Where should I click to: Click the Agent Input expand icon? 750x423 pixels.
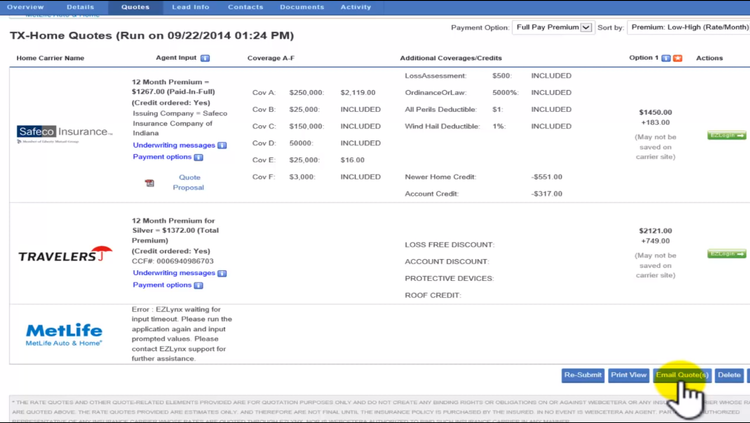click(205, 58)
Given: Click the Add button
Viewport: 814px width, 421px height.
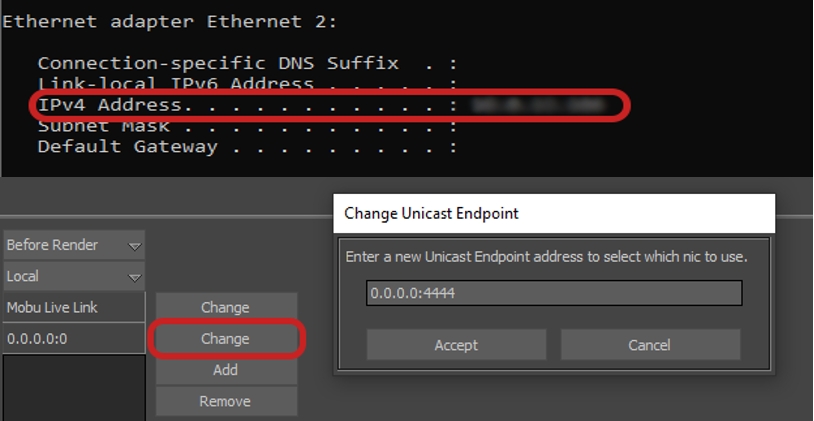Looking at the screenshot, I should [226, 370].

◇ ◇ ◇ ◇ ◇

# [Work to complete]
Repeat the listing word for word. Leave images out.

# [Solved exercise]
Where should I click to: Click the Agent Input expand icon? 750x423 pixels.
click(205, 58)
Given: Click the Add button
Viewport: 814px width, 421px height.
Looking at the screenshot, I should [226, 370].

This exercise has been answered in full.